De la génétique au laboratoire P4 : L’Institut Pasteur de Côte d’Ivoire, vitrine technologique pour l’Afrique

De la génétique au laboratoire P4 : L’Institut Pasteur de Côte d’Ivoire, vitrine technologique pour l’Afrique

04/03/2026 - 20:46
De la génétique au laboratoire P4 : L’Institut Pasteur de Côte d’Ivoire, vitrine technologique pour l’Afrique
De la génétique au laboratoire P4 : L’Institut Pasteur de Côte d’Ivoire, vitrine technologique pour l’Afrique

Dans un élan de coopération sud-sud sans précédent, la capitale économique ivoirienne est devenue, le temps d’une semaine, l’épicentre du leadership sanitaire continental.

Une délégation de la prestigieuse cohorte Kofi Annan, soutenue par Africa CDC, a franchi les portes de l’Institut Pasteur de Côte d’Ivoire (IPCI) à Adiopodoumé pour une immersion technique de haut vol, ce mercredi 4 mars 2026.

Une immersion au cœur de la souveraineté sanitaire

Ils sont une vingtaine d’experts, venus des quatre coins du continent — du Nigeria au Botswana, du Sénégal à l’Éthiopie, en passant par le Tchad et Madagascar.

Ces hauts cadres, futurs architectes des politiques de santé publique en Afrique, participent à la cinquième édition du programme de leadership Kofi Annan.

Pour ce stage résidentiel, qui se tient du 28 février au 7 mars, le choix de l’Institut Pasteur de Côte d’Ivoire ne doit rien au hasard.

Accueillis par le Professeur Meité Syndou, Directeur de l’IPCI, les boursiers ont exploré les entrailles d’une institution qui se positionne comme un rempart contre les menaces biologiques.

La visite a permis de découvrir des infrastructures de pointe : la Plateforme de Génétique Moléculaire, véritable tour de contrôle pour le séquençage des variants, le Département des Virus Épidémiques, ainsi que le chantier du futur Centre d’Études des Pathogènes à Risques Infectieux Sévères (CEPRIS).

Ce futur laboratoire de sécurité P4 marquera un tournant historique dans la capacité de l'Afrique à manipuler et étudier les virus les plus dangereux sur son propre sol.

« L’IPCI, un exemple pour le monde »

L’émotion et l’admiration étaient palpables lors des échanges.

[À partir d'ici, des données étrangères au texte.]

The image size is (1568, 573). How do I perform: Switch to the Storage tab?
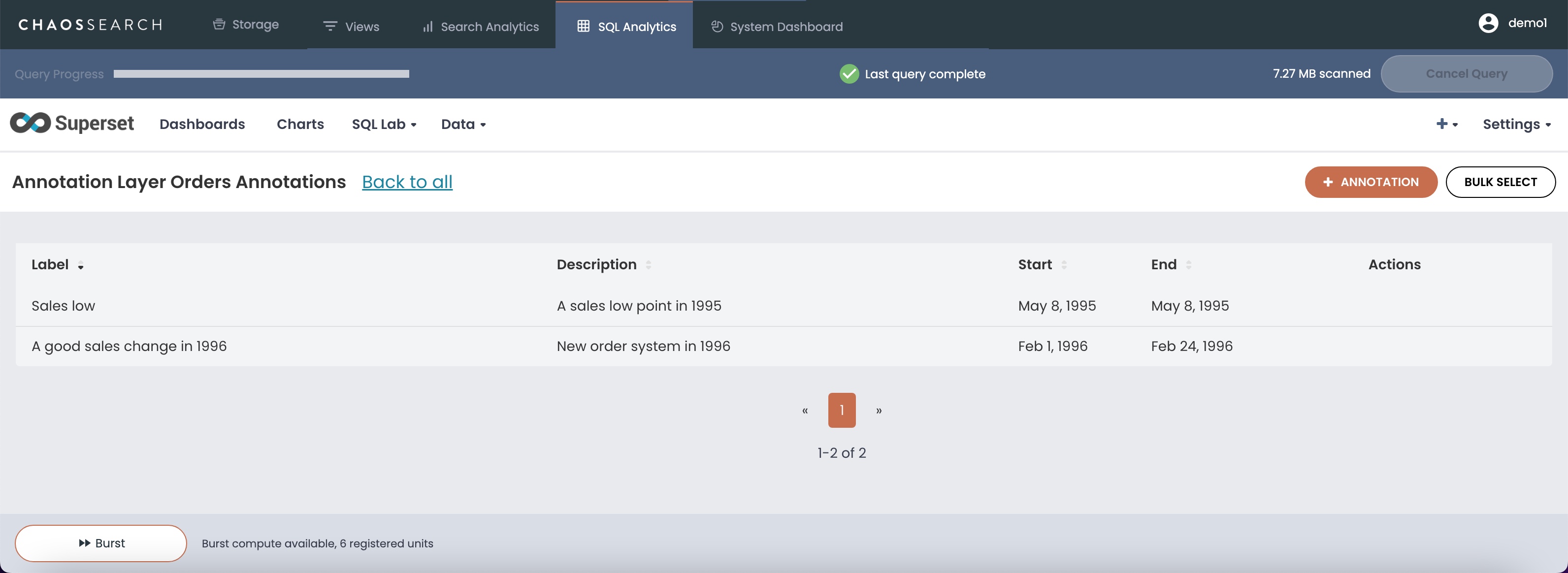pos(246,25)
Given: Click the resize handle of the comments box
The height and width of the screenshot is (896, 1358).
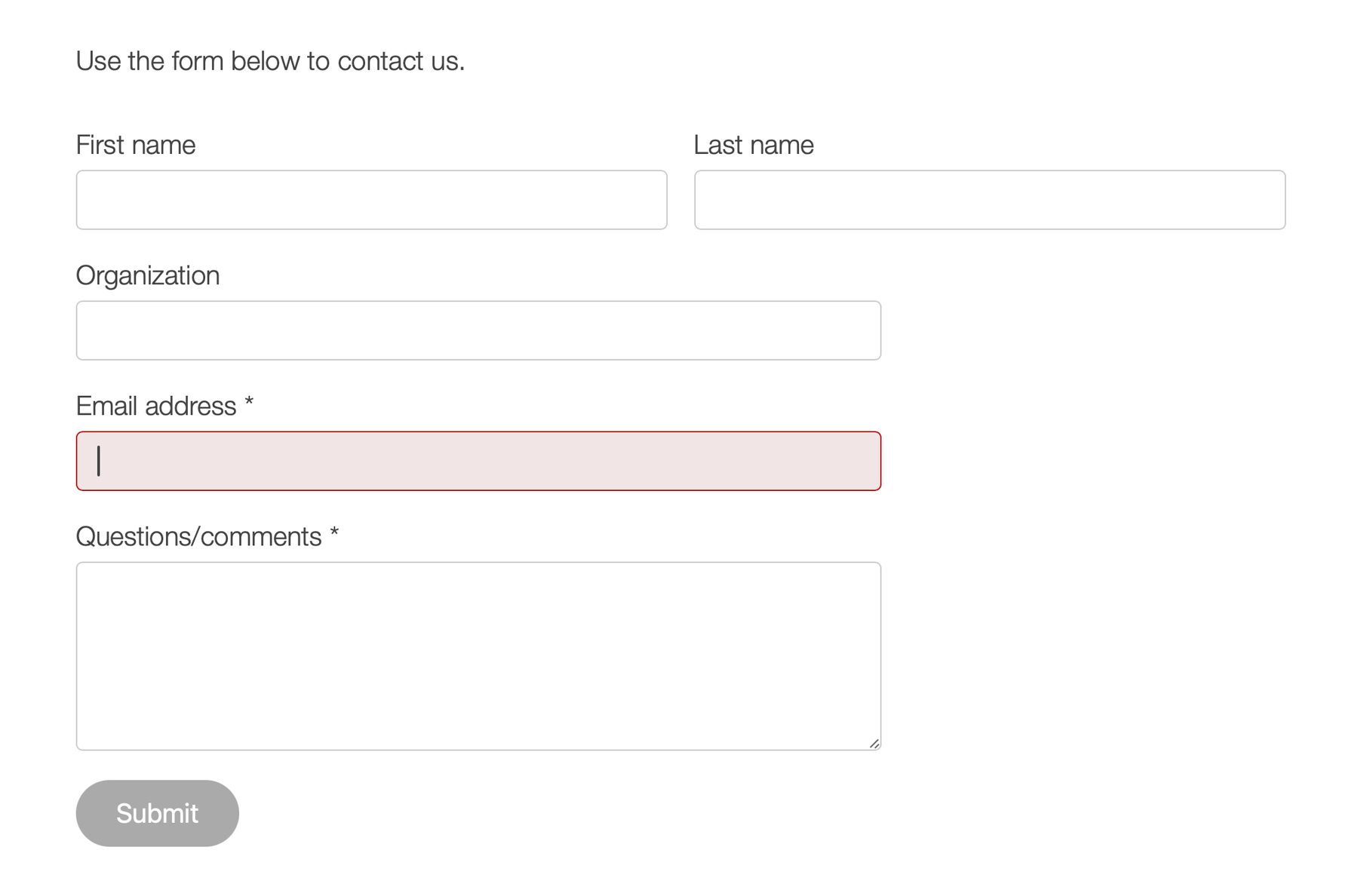Looking at the screenshot, I should (x=874, y=742).
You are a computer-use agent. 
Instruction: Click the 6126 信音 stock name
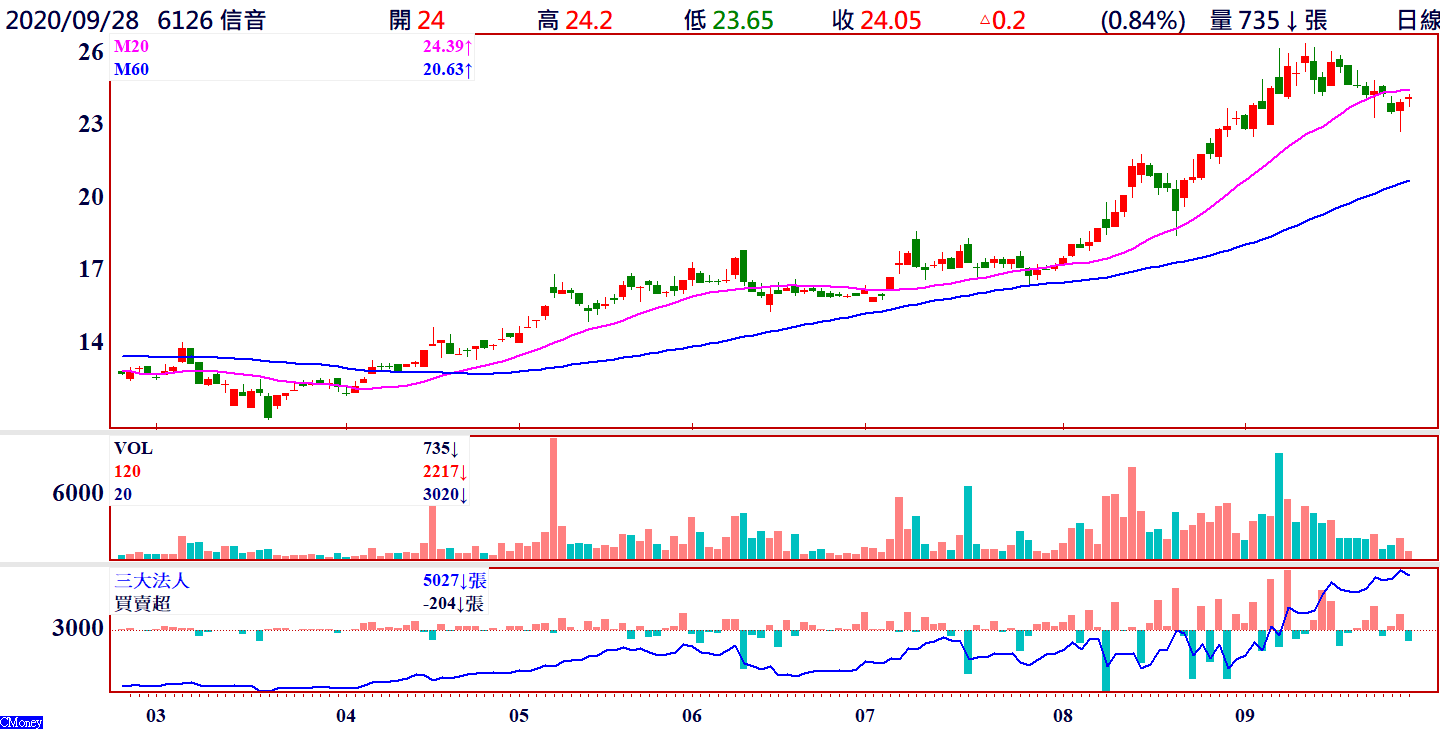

Le Dr Alex Coutinho, directeur du programme Kofi Annan, a salué la rigueur et l’innovation ivoirienne. « L’IPCI est un exemple à suivre non seulement en Afrique, mais aussi dans le monde », a-t-il affirmé.

Il a particulièrement insisté sur l’importance de la Biobanque, un outil stratégique pour la mise en commun des ressources biologiques africaines.

Pour le Dr Coutinho, la fin des « silos » nationaux est une condition sine qua non pour répondre efficacement aux futures pandémies.

Le dialogue direct entre les boursiers et les équipes locales a permis d’aborder des sujets cruciaux : le financement pérenne de la recherche, la gestion opérationnelle des crises sanitaires et la place des instituts nationaux dans l'architecture mondiale.

Un pont entre l'Afrique anglophone et francophone

Cette édition 2026 marque un jalon historique : c'est la première fois qu'un pays francophone accueille cet atelier de haut niveau, traditionnellement très ancré dans l'espace anglophone.

Ce rapprochement stratégique a été facilité par l’engagement du Professeur Koua Asseman Médard, boursier du programme et Directeur Coordonnateur du Programme National de Santé Mentale en Côte d’Ivoire. Son implication témoigne de la vitalité de la nouvelle génération de leaders ivoiriens, capables de tisser des réseaux transcontinentaux.

Semer les graines du futur

Au-delà de l'aspect technique, cette rencontre a agi comme un catalyseur d'unité. En repartant d’Adiopodoumé, les experts africains ne ramènent pas seulement des connaissances sur les pathogènes ; ils emportent avec eux une vision partagée.

L’objectif ultime du programme Kofi Annan est d'outiller ces dirigeants pour qu'ils puissent élaborer des stratégies de santé publique audacieuses et autonomes.

En découvrant l’excellence de l’IPCI, la cohorte a reçu la preuve concrète que l’Afrique dispose des talents et des infrastructures nécessaires pour forger son propre destin sanitaire. 

Le « nouvel ordre sanitaire mondial » ne se décrète plus depuis l'extérieur ; il se construit désormais ici, à Abidjan, par la synergie et l'audace scientifique.